Germany’s DLR researchers are in the NWT for an international mission named Comet 2.0 Arctic, studying the distribution of carbon dioxide and methane (hence Co-met) in the far north.

Tests are taking place here because some of the largest natural sources of methane are in wetland and Arctic environments, of which Canada has both, said Andreas Fix, science lead for the mission.

“Canada, apart from Russia, has the largest natural wetlands on Earth. This is a significant source for natural methane, but it’s also important to separate the anthropogenic part from the natural part,” he said, using a term for human-caused pollution.

“Therefore, Canada is also a nice test bed because there are oil fields and gas fields in Alberta.

Andreas Fix, science lead for the DLR’s Comet 2.0 Arctic project. Braeden Cordero/Cabin Radio
A DLR jet that carries equipment for research flights. Braeden Cordero/Cabin Radio

“Wildfires are a source of CO2 – of course there’s carbon burned, or organic material burned – but also a source of methane.”

Fix and his team hope to measure methane release within wildfire plumes over the next few weeks, work they say has not previously taken place.

Griffith, often asked if humanity is doomed when talking about climate change and his research, said two things keep him going: “a sense of agency” and hope that “it isn’t too late to have outcomes that aren’t as bad.”

“There are things that we have lost,” he said. “If you talk to the Elders at Kakisa, I’m sure that they could describe things that aren’t the way they were.

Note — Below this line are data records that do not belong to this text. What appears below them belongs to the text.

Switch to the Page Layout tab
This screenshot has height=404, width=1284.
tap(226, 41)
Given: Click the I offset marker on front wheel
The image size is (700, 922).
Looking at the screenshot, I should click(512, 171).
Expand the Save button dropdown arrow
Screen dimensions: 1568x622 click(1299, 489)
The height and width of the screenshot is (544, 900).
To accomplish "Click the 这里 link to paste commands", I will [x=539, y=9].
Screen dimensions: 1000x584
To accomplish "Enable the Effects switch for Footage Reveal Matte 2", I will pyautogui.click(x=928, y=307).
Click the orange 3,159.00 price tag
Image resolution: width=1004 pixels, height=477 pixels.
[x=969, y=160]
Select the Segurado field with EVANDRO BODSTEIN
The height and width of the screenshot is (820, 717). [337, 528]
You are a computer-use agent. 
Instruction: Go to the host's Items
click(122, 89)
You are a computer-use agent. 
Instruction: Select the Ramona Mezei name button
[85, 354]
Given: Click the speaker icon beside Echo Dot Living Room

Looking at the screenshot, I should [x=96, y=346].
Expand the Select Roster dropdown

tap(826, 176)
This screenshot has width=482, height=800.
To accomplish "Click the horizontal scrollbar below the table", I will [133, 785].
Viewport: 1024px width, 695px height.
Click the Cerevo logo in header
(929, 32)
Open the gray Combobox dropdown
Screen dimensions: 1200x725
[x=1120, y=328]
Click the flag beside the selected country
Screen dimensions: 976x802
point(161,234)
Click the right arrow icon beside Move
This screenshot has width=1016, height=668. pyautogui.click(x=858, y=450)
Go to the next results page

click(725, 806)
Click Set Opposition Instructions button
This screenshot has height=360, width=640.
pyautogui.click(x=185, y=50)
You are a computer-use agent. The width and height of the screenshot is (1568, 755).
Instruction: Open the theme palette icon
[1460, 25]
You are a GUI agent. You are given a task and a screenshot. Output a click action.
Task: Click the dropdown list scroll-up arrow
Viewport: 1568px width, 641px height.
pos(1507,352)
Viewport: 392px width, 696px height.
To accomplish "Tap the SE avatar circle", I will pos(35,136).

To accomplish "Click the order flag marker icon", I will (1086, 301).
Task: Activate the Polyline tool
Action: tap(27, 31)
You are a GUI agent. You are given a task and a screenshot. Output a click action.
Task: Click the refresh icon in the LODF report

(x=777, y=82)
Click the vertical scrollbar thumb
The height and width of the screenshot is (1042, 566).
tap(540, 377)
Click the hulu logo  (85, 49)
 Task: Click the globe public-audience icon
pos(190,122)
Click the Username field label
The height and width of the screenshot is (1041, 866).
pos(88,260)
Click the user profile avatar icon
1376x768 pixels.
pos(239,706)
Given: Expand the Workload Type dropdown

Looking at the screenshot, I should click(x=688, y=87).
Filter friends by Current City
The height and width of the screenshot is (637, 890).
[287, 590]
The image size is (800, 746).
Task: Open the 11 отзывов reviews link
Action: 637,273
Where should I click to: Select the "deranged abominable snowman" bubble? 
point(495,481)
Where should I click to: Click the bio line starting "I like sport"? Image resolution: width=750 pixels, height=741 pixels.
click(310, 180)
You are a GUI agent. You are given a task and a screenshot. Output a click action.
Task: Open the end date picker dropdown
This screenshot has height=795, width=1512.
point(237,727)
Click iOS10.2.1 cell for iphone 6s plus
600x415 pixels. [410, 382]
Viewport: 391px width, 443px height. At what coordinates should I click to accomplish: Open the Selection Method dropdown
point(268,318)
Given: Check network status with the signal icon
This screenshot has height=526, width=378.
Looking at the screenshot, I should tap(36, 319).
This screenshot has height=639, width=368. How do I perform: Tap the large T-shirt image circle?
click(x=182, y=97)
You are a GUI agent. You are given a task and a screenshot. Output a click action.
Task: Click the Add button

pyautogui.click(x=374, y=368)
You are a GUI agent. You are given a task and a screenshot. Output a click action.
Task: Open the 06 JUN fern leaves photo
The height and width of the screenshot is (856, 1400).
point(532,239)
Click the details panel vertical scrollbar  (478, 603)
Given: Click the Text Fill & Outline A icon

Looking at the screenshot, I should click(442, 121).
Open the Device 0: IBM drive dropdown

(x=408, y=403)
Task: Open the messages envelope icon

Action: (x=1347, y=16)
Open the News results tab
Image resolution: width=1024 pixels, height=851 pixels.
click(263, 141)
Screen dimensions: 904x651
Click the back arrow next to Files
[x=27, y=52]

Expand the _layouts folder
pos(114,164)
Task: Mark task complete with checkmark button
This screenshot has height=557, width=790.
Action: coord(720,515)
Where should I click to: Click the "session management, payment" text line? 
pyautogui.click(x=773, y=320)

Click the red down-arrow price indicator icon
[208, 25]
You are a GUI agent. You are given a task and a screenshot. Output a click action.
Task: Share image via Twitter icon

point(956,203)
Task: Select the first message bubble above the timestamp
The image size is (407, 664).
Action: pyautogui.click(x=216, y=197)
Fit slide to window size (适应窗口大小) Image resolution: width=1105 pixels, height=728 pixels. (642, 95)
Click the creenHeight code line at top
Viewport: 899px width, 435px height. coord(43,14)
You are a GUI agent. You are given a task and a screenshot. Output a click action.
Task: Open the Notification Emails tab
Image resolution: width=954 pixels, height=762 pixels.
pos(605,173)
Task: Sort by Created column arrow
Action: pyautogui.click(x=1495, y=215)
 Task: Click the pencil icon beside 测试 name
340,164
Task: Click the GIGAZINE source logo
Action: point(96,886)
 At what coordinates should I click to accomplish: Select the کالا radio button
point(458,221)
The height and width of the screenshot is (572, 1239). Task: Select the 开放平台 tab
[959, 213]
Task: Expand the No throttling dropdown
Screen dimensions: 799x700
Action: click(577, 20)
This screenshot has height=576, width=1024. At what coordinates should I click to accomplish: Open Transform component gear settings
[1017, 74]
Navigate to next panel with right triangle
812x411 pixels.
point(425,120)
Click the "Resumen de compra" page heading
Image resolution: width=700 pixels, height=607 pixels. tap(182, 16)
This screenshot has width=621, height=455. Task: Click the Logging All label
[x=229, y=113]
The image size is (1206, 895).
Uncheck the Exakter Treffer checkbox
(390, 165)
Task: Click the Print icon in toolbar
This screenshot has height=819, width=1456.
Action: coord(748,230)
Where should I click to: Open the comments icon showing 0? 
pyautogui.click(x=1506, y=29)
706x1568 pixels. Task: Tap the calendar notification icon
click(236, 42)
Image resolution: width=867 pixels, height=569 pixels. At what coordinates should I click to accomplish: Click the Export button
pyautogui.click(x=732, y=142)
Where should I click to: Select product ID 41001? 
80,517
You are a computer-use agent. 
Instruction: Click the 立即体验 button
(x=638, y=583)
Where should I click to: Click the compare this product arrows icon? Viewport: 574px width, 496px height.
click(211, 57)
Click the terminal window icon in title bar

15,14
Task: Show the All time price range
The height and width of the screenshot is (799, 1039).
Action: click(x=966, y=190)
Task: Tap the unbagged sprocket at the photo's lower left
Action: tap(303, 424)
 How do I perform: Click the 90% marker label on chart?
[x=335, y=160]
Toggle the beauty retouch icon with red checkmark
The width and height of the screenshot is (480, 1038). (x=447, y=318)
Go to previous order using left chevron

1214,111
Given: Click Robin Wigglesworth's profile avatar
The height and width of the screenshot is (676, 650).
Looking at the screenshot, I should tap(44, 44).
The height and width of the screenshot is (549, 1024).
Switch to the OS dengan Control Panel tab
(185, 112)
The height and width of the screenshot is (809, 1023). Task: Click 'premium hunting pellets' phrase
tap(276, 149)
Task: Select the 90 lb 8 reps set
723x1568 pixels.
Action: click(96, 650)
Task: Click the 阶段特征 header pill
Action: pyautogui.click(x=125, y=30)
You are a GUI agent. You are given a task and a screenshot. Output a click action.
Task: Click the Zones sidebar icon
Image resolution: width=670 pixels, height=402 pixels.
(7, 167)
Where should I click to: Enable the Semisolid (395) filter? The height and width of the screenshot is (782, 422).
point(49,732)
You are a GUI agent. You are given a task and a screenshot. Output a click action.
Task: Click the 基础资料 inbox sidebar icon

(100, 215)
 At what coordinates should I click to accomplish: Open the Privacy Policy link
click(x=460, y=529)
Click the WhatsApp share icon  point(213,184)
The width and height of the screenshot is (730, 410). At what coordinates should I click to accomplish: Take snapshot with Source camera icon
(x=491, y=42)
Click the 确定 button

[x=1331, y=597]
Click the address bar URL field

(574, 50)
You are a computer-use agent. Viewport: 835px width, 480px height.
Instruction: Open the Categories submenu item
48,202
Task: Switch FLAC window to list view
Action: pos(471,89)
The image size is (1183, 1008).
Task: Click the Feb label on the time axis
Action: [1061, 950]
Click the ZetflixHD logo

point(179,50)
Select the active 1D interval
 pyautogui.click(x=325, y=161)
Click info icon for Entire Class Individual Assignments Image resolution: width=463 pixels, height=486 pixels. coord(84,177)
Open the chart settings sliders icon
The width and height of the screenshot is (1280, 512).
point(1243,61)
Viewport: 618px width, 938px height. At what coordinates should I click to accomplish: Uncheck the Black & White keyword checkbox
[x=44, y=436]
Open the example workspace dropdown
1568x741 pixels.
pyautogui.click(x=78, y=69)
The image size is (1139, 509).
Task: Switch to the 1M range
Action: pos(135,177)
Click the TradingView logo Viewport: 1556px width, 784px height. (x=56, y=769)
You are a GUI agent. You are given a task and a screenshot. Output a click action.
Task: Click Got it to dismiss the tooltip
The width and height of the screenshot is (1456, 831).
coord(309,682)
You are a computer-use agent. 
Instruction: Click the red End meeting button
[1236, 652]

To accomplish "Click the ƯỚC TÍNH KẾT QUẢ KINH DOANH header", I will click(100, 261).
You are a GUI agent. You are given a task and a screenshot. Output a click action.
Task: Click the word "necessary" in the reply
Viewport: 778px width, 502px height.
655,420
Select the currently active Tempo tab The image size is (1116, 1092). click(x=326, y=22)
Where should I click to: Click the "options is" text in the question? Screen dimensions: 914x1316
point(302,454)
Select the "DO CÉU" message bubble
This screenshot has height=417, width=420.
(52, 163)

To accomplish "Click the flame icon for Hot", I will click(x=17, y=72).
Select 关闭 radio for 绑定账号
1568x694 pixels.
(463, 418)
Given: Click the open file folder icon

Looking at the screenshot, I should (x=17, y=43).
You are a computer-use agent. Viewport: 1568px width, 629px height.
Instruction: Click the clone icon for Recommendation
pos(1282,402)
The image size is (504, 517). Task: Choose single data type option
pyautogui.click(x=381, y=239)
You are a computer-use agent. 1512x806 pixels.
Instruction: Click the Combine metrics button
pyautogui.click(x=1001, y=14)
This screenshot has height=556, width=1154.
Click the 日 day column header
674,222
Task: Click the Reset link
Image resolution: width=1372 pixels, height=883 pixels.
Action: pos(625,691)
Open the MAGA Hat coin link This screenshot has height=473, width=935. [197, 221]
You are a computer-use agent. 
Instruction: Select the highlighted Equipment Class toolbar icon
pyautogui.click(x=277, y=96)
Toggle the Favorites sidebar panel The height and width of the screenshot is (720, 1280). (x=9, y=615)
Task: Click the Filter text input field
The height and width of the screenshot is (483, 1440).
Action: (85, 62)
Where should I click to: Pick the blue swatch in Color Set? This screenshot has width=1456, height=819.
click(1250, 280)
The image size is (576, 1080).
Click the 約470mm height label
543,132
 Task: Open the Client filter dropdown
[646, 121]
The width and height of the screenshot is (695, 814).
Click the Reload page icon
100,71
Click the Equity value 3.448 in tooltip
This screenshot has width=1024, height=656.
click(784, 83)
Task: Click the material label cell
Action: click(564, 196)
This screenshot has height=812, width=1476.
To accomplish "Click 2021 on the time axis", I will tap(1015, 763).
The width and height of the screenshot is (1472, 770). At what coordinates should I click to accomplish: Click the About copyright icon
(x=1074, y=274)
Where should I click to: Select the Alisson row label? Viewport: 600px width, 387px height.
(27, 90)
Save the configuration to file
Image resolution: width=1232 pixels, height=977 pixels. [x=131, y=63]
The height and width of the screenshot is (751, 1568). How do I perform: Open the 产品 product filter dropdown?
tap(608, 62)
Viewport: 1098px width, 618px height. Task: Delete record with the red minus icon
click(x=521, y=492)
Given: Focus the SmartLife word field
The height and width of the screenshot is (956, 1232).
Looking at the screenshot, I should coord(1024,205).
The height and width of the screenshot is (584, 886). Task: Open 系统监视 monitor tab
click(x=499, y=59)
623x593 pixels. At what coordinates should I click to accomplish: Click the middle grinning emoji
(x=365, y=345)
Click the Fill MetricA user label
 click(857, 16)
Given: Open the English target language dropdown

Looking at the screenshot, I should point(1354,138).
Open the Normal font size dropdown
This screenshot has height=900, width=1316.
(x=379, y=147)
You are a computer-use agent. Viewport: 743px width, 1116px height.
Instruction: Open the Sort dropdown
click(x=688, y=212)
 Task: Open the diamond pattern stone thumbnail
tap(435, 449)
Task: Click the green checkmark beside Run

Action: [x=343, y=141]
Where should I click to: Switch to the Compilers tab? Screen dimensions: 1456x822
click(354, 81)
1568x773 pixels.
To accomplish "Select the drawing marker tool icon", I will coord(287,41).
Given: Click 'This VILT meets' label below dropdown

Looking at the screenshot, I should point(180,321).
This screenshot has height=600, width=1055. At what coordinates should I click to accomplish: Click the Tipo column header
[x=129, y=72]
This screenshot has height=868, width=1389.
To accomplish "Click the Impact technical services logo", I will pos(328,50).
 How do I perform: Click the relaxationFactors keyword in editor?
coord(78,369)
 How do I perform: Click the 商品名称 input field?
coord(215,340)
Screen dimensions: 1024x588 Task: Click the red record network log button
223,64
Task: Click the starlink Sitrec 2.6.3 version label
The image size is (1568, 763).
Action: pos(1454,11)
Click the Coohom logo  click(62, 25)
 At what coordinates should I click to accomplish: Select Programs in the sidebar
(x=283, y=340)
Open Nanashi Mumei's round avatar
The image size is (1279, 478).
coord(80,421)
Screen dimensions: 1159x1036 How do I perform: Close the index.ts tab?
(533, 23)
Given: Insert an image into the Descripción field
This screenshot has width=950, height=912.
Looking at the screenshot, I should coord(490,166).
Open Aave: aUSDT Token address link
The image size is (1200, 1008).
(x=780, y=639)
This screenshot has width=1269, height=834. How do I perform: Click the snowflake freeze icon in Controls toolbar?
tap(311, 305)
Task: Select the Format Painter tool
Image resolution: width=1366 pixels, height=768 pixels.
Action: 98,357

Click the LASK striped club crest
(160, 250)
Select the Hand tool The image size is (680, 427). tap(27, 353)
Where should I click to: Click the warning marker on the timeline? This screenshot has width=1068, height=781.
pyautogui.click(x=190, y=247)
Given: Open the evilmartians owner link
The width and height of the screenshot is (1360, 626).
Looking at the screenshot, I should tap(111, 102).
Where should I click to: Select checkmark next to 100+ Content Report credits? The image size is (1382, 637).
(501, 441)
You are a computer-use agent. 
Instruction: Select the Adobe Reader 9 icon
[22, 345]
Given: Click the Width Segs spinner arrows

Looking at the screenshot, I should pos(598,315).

“From my perspective, you know, seeing things lost? There’s a sadness that comes with that. But there is also a determination, because there are many beautiful things about the world that we live in that we can still save.”


Correction: August 22, 2022 – 11:40 MT. This article initially gave the name of a Nasa researcher taking part in the open house as Peter Griffiths. He is in fact Peter Griffith.